A new analysis exploring the finances of bringing new cancer drugs to market has found that precision oncology drugs could be $1 billion cheaper to develop than non-precision drugs.

Despite this, there is no evidence that these savings will flow into lower downstream prices for more affordable cancer medicines due to the commercial strategies of pharmaceutical companies.

The paper, published recently in the Journal of Pharmaceutical Policy and Practice, shares the results of a three-year programme between Institute of Cancer Policy and Queen’s University Belfast that represents the most comprehensive analyses of the Research and Development (R&D) costs of oncology medicines to date.

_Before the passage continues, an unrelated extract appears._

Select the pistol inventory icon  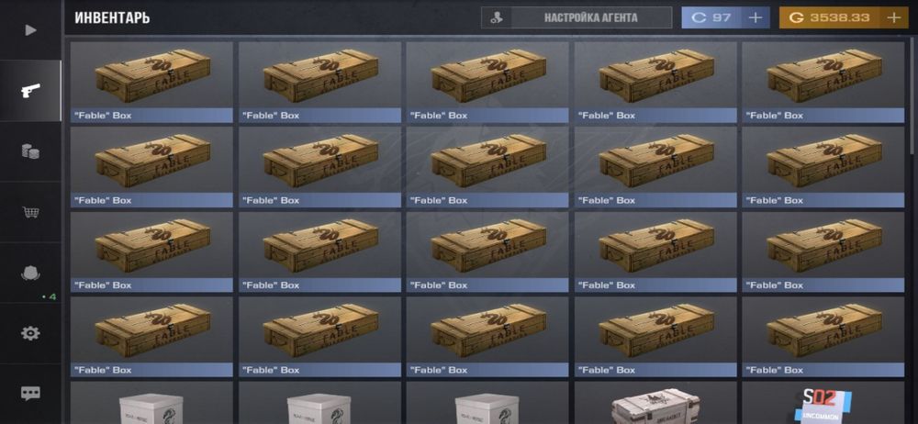click(x=30, y=91)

Precision medicines are drugs that are developed with a companion diagnostic (CDx). A CDx in oncology is a type of medical test that analyses specific genetic and molecular characteristics of a tumour, what drives the tumour, a patient’s biomarkers that indicate they would be a good match for treatment, and more.

Previous analyses have indicated that oncology is the most expensive R&D medicines domain, and companies’ strategies are based on driving premium pricing and commercial approaches that threaten to undermine healthcare budgets. Data from the study demonstrates that it costs over $1 billion more in R&D spend to develop an oncology medicine that is not guided through clinical trials with a CDx, compared to a precision approach.

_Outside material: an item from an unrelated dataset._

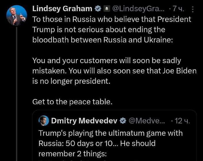
Task: Click the paragraph starting "To those in Russia"
Action: click(x=112, y=29)
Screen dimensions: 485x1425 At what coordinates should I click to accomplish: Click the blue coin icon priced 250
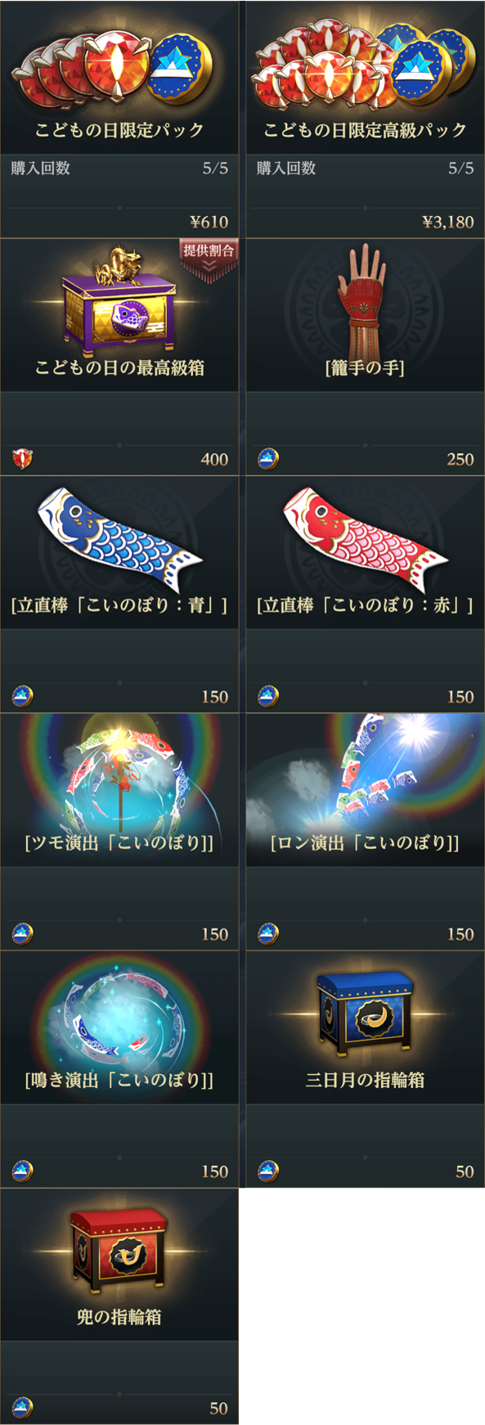(x=268, y=459)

Precision oncology represents enormous potential R&D savings, but the complexity of the global pharmaceutical industry and companies’ commercial strategies mean downstream costs are unlikely to decrease without change. The authors call for companies to adhere to transparent accounting standards for their R&D budgets so health systems can make well-informed policy decisions.

In carrying out the study, the authors looked at the cost of R&D and the return of investment (RoI) of cancer drugs. To do this, they obtained data from the US Securities and Exchange Commission (SEC) on all FDA cancer medicines launched between 1997 and 2020. This included a range of targeted therapies and immuno-oncology drugs that fight against the tumour by instigating immune system action.

The paper also found enormous variation in the R&D costs and returns on investment (RoI) on oncology drugs. The mean cost of developing a cancer medicine was 4.4 billion. However, this hides a huge range of costs. For example, Dinutuximab, a drug used for post-consolidation therapy for childhood risk neuroblastoma, cost just $276 million to develop. On the other hand, the drug Durvalumab cost $13.4 billion, while Isatuximab, cost $15.8 billion.

The researchers also revealed how the mere act of bringing any cancer medicine to market generates substantial returns to a company, regardless of its RoI.

Overall, the RoI for cancer medicines launched between 1997 and 2015 is between 435 and 551%. Similarly to R&D costs, this hides huge variation. A substantial number of cancer medicines to date have negative or flat ROIs as low as minus 78-87%.

However, some cancer medicines launched in the late 1990s to mid-2000s have generated astronomical RoIs. These include pancreatic and lung cancer drug Erlotinib (2,794%), breast cancer drug Trastuzumab (3,421%), Non-Hodgkins Lymphoma drug Rituximab (2,523%), and Bevacizumab (3,200%), which is used for colon, lung, glioblastoma and renal cell cancers.

Overall the study represents one of the most detailed analysis of cancer biopharmaceutical R&D costs and returns on investment which will, the authors hope, inform future national and transnational policy.